I’m genuinely terrified for America’s future.
Since I posted that, the U.S. Department of Justice and North Carolina are now involved in a lawsuit over this (not my Facebook post! I mean the law that NC passed), with the DOJ taking a very robust and heartening stance, and not only condemning it utterly but making reference to the Civil Rights Movement.
An article by Mark Joseph Stern on Slate calls this the “‘I Have a Dream’ moment of the Trans movement”, and goes into it in far more detail than I will here.
U.S. Attorney General Loretta Lynch is quoted as saying:
This is not the first time that we have seen discriminatory responses to historic moments of progress for our nation. We saw it in the Jim Crow laws that followed the Emancipation Proclamation. We saw it in fierce and widespread resistance to Brown v. Board of Education. And we saw it in the proliferation of state bans on same-sex unions intended to stifle any hope that gay and lesbian Americans might one day be afforded the right to marry. That right, of course, is now recognized as a guarantee embedded in our Constitution, and in the wake of that historic triumph, we have seen bill after bill in state after state taking aim at the LGBT community. Some of these responses reflect a recognizably human fear of the unknown, and a discomfort with the uncertainty of change.
And, further, she says:
But this is not a time to act out of fear. This is a time to summon our national virtues of inclusivity, diversity, compassion, and open-mindedness. What we must not do—what we must never do—is turn on our neighbors, our family members, our fellow Americans, for something they cannot control, and deny what makes them human. This is why none of us can stand by when a state enters the business of legislating identity and insists that a person pretend to be something they are not, or invents a problem that doesn’t exist as a pretext for discrimination and harassment.
This restores my hope in America somewhat.
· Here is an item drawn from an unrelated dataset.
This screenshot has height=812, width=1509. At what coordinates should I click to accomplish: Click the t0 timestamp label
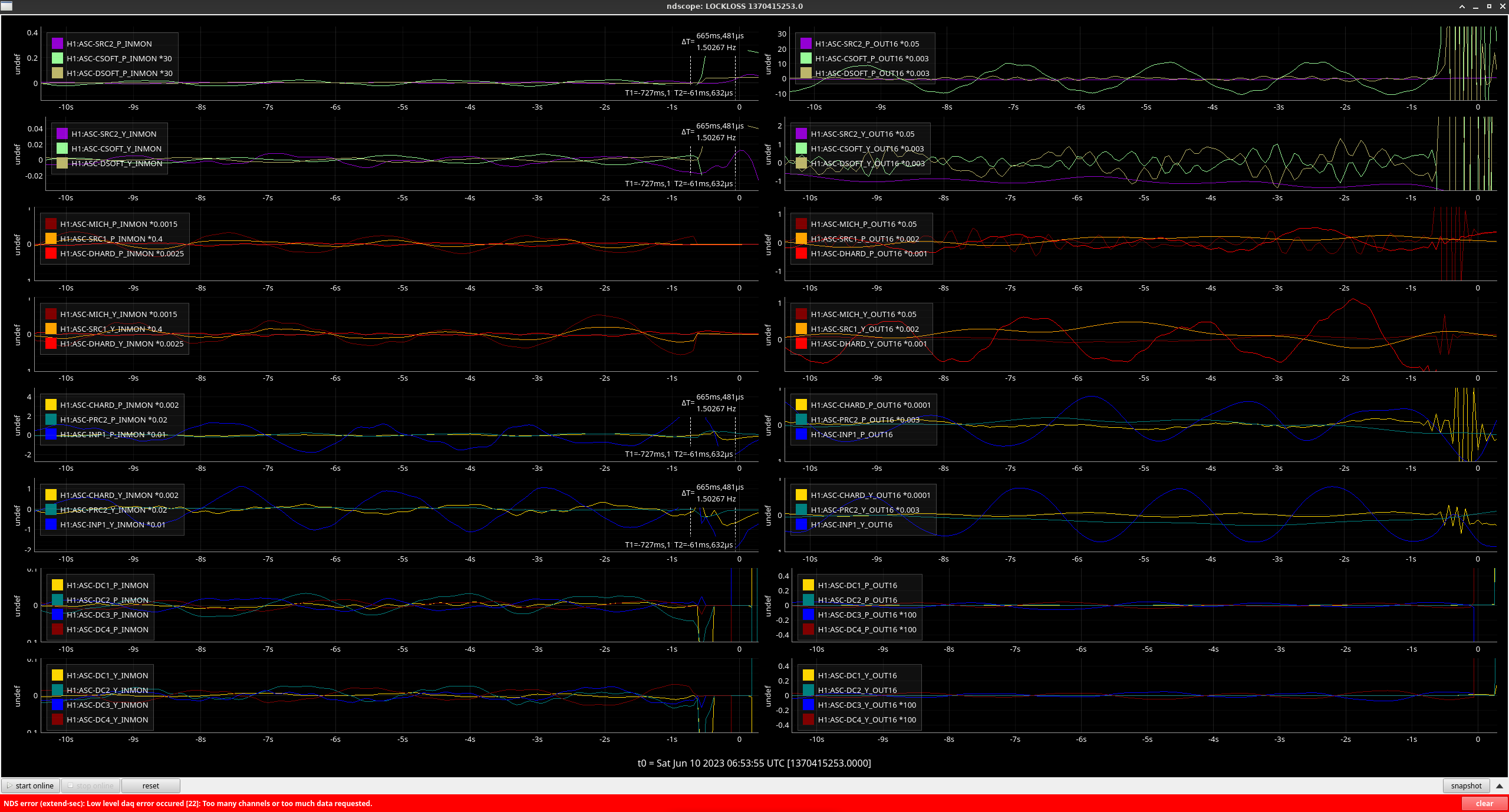754,763
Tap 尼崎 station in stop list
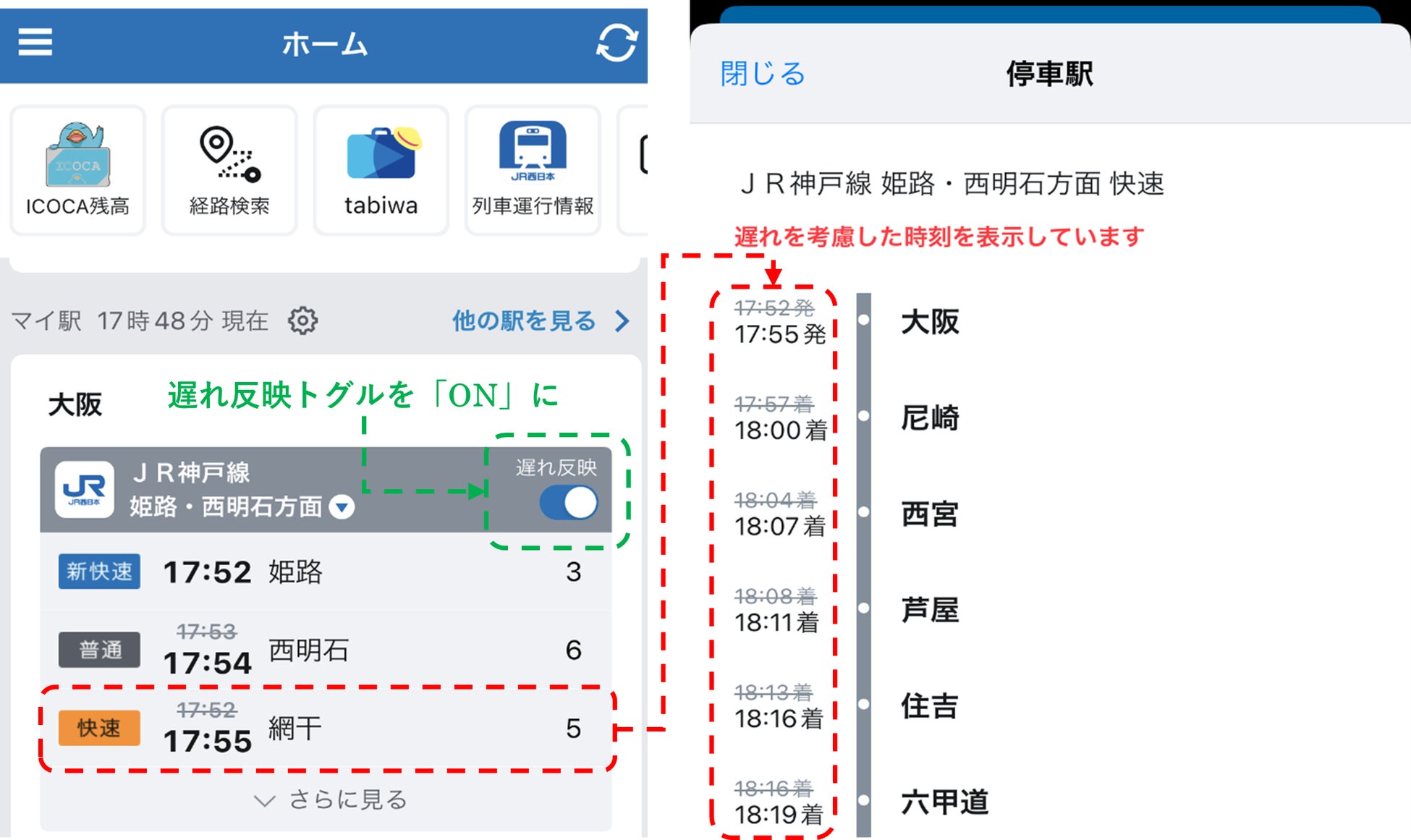 [x=930, y=417]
I’m gladdened that people in power and authority are prepared to stand up for what is decent and fair.
I fervently hope that this will continue, and that decent open-minded people will continue to remain in power and authority. Right now, this is by no means certain with the current Presidential Election circus but as an outsider looking in, all I can do is hope that decency and common sense will prevail.
So good to hear a voice in some sort of authority speaking up for our rights.
I think we are very much coming to the “I have a dream” moment, and that we are cresting the hill in our struggle for recognition and respect.